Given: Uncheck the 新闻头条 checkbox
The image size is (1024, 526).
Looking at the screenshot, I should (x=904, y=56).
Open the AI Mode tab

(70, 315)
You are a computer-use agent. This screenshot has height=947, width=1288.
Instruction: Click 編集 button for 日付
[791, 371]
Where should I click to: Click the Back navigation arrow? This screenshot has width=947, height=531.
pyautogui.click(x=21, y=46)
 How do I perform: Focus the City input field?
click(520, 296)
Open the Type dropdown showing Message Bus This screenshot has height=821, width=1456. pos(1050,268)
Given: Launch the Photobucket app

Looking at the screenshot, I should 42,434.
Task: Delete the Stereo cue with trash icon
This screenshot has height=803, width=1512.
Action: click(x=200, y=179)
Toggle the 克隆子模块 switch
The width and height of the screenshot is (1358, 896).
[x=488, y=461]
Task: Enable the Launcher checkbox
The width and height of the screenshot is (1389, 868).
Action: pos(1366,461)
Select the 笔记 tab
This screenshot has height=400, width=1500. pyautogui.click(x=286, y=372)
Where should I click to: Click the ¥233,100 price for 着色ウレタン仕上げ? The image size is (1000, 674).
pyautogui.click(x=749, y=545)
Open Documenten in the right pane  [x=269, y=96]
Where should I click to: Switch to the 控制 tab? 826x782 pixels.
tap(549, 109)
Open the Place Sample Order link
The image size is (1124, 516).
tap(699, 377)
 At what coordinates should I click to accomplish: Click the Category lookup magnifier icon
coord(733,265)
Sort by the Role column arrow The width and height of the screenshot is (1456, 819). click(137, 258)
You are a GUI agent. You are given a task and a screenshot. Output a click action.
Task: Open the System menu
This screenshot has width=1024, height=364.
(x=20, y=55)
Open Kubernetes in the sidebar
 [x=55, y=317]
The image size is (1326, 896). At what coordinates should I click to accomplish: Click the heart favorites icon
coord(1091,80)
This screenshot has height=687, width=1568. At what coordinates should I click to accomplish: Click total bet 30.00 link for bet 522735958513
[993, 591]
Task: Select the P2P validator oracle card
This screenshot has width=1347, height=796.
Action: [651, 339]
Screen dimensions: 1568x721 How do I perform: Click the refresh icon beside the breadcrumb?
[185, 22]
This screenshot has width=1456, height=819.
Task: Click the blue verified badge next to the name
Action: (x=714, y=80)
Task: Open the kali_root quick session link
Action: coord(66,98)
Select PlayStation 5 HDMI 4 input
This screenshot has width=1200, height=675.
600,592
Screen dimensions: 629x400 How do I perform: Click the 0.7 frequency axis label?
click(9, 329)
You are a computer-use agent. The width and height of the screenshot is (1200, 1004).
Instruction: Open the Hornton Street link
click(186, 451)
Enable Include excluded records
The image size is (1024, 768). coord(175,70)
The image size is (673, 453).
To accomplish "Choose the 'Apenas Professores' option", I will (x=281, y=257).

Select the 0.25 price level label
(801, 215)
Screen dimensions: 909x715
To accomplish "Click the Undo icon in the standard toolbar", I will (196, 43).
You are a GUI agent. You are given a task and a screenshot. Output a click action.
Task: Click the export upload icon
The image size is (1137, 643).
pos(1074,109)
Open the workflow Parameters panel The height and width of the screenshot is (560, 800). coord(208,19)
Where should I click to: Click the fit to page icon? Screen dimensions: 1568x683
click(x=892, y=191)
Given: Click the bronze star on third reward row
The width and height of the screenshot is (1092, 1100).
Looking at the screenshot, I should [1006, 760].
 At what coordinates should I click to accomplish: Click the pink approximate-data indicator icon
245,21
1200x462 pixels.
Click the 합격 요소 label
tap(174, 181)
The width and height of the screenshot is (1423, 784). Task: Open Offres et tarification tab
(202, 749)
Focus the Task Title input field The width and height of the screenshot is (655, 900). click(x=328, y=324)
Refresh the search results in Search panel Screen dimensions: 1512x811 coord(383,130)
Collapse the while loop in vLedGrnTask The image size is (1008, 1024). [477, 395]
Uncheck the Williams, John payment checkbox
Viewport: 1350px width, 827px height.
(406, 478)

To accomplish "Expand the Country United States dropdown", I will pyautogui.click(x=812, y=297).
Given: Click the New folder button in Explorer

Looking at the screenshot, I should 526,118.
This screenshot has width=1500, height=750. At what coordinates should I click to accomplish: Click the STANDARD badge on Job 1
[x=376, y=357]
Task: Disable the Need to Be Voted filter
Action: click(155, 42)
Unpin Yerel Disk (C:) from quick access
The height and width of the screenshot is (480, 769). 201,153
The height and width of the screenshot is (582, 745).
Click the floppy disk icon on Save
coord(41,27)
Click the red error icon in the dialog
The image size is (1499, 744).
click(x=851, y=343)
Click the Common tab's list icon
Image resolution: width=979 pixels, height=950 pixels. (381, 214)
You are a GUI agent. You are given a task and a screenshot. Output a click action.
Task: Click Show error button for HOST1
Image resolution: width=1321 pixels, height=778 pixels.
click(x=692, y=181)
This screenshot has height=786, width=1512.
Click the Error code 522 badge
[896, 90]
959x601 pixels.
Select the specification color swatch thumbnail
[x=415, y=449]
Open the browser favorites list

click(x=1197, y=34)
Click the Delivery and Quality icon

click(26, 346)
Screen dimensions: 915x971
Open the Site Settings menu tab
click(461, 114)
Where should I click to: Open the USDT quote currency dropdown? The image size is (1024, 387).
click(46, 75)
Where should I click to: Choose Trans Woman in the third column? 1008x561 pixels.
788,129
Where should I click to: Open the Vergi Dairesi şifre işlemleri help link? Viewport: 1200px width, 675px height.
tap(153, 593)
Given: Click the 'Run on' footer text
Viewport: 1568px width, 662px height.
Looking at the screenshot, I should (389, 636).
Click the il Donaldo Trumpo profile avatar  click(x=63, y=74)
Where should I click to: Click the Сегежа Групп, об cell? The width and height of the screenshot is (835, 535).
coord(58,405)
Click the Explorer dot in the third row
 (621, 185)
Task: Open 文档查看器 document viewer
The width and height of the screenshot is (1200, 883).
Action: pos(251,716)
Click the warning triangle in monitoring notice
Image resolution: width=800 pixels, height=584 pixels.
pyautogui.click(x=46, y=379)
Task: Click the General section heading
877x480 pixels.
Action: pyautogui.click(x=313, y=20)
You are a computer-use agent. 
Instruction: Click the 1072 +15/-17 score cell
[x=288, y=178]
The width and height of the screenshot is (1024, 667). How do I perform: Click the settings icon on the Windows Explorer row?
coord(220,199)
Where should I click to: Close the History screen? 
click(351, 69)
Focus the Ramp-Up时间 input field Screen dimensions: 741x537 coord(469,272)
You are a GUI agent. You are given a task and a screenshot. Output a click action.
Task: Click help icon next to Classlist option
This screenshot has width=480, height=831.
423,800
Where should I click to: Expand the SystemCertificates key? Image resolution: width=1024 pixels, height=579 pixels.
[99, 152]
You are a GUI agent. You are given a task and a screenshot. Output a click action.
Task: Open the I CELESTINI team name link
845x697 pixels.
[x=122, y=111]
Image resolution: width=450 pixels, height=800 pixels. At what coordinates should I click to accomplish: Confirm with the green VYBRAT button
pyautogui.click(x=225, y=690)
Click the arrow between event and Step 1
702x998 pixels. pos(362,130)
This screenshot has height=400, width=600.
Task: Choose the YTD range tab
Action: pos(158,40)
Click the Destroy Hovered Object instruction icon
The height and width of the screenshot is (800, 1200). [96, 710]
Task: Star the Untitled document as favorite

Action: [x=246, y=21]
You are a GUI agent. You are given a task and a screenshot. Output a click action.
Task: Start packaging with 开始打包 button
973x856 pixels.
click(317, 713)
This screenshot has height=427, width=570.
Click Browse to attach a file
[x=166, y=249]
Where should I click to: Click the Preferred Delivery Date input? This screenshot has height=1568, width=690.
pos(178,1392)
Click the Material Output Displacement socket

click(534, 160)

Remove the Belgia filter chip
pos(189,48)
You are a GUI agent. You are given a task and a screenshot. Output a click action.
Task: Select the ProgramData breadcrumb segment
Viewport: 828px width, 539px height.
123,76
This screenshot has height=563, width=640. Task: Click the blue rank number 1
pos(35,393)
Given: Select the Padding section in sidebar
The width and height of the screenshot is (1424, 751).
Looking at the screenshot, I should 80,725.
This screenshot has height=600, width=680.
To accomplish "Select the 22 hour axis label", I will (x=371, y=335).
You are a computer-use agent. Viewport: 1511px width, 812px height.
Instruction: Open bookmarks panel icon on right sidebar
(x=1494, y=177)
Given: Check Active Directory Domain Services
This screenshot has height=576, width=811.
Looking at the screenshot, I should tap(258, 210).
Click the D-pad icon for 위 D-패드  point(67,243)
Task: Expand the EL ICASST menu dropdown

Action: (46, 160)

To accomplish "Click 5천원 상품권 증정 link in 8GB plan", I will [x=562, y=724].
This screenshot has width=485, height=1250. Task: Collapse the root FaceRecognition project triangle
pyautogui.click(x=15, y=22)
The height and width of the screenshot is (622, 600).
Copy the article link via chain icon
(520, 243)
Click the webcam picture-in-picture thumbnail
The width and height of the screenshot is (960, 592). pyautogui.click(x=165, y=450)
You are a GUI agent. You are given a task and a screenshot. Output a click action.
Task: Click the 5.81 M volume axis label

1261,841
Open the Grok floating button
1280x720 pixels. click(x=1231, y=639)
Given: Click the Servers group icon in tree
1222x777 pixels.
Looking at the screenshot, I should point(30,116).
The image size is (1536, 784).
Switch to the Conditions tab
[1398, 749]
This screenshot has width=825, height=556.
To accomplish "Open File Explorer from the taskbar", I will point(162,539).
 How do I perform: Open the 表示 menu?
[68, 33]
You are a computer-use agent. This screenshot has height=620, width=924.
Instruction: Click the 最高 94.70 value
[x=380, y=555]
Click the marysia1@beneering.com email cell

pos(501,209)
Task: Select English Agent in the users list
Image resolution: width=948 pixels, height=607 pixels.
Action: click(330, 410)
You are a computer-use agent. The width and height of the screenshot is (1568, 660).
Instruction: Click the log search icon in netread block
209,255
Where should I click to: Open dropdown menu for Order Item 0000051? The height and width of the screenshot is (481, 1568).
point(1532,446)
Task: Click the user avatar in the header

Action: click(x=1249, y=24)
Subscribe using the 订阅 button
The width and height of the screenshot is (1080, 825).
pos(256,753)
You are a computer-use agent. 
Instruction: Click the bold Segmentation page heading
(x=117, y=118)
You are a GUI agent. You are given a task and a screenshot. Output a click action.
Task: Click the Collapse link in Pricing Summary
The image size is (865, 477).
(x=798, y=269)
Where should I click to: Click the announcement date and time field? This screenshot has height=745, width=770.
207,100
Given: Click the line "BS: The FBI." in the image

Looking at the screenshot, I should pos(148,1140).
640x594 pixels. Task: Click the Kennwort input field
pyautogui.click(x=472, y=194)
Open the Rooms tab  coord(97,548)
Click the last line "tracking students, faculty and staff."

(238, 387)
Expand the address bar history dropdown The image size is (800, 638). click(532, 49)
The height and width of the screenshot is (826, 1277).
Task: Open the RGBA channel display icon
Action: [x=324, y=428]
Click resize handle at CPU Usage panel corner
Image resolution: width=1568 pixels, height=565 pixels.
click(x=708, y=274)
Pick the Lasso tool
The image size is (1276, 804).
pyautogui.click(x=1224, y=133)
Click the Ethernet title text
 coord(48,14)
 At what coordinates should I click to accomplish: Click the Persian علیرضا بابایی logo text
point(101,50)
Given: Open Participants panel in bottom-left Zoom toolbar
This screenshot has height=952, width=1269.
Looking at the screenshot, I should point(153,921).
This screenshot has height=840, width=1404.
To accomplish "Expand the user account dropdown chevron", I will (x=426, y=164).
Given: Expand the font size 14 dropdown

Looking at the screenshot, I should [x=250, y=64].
————————
**Problem statement:**
From the entries above, extract only the lines running from the one containing "This screenshot has width=1024, height=364." through the one containing "Task: Select the P2P validator oracle card", inclusive.

**Written answer:**
This screenshot has width=1024, height=364.
(x=20, y=55)
Open Kubernetes in the sidebar
 [x=55, y=317]
The image size is (1326, 896). At what coordinates should I click to accomplish: Click the heart favorites icon
coord(1091,80)
This screenshot has height=687, width=1568. At what coordinates should I click to accomplish: Click total bet 30.00 link for bet 522735958513
[993, 591]
Task: Select the P2P validator oracle card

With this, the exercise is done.